# Homework 2 Part 1 - Behavior Cloning and Offline RL

***

Written by Albert Wilcox

In this homework, you'll implement DAgger and Implicit Q learning on the `halfcheetah-medium-replay-v2` task from the [D4RL benchmark](https://github.com/Farama-Foundation/D4RL).

In [None]:
%load_ext autoreload
%autoreload 2

In [None]:
import torch
import torch.nn as nn
import torch.nn.functional as F
from torch.optim import Adam
from torch.optim.lr_scheduler import CosineAnnealingLR

import gym
import numpy as np
from loguru import logger
import matplotlib.pyplot as plt
from IPython.display import Image
from tqdm import tqdm
import einops
import os
import copy

from src.utils import (
    get_device,
    set_seed,
    eval_policy,
    demo_policy,
    plot_returns,
    save_frames_as_gif,
    update_exponential_moving_average,
    return_range
)
from src.d4rl_dataset import D4RLSampler

plt.ion()

***

### Part 0 - Setting up D4RL and Dataset

The first step for training on the D4RL benchmark is to set up the environment. Unfortunately mujoco can be difficult to install. Run the following block to test your install. If you have any issues, Google is your friend :)

In [None]:
import d4rl

Next we need to initialize our environment and set the random seed for a variety of libraries in order to ensure determinism in our experiments.

For this homework we'll be using the `halfcheetah-medium-replay-v2` environment.
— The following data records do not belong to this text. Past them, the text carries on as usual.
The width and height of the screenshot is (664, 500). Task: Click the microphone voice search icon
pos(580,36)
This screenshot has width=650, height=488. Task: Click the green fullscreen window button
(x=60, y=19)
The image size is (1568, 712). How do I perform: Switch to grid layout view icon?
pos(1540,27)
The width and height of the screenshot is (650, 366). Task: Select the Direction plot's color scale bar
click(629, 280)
This environment involves training a two-legged cheetah to run, and comes with a dataset that consists of data from rolling out a suboptimal SAC agent and exploration data from the SAC replay buffer. Thus, it comes from a wide distribution of policies and contains a good amount of suboptimal data.

In [None]:
SEED: int = 42
ENVIRONMENT_NAME: str='halfcheetah-medium-replay-v2'

# torch related defaults
DEVICE = get_device()
torch.set_default_dtype(torch.float32)

# Use random seeds for reproducibility
set_seed(SEED)

# instantiate the environment
env = gym.make(ENVIRONMENT_NAME)

# get the state and action dimensions
action_dimension = env.action_space.shape[0]
state_dimension = env.observation_space.shape[0]
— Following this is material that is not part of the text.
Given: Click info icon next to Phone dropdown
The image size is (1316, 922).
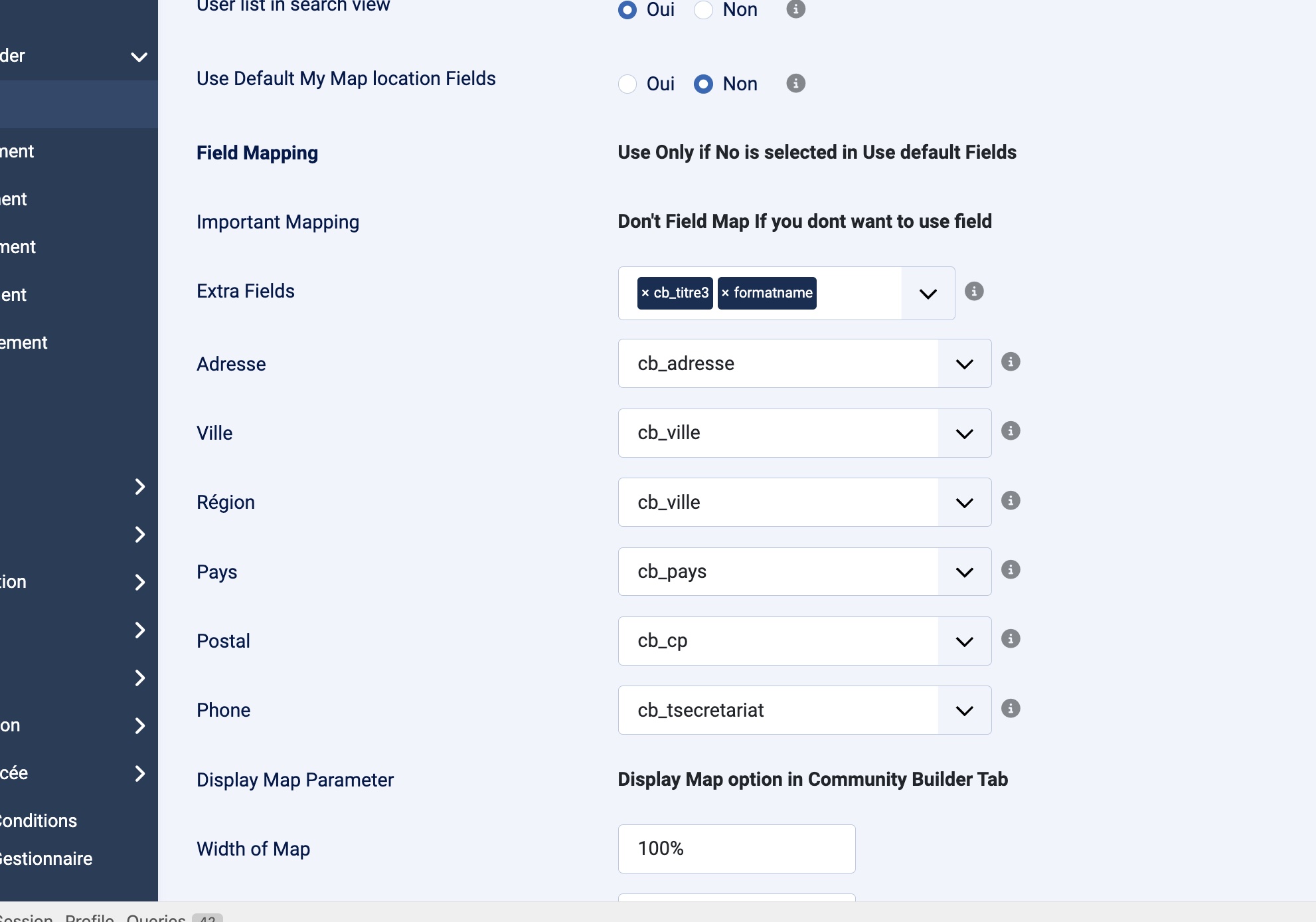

logger.info(f'Action Dimension: {action_dimension}')
logger.info(f'Action High: {env.action_space.high}')
logger.info(f'Action Low: {env.action_space.low}')
logger.info(f'State Dimension: {state_dimension}')


Next, we need a dataset. Luckily for us, D4RL provides datasets that are convenient to download and train on. Running the following command should download and cache the dataset and initialize a dataset object before printing out some useful information.

In [None]:
dataset = d4rl.qlearning_dataset(env)

logger.info(f'Dataset type: {type(dataset)}')
logger.info(f'Dataset keys: {dataset.keys()}')
logger.info(f'# Samples: {len(dataset["observations"])}')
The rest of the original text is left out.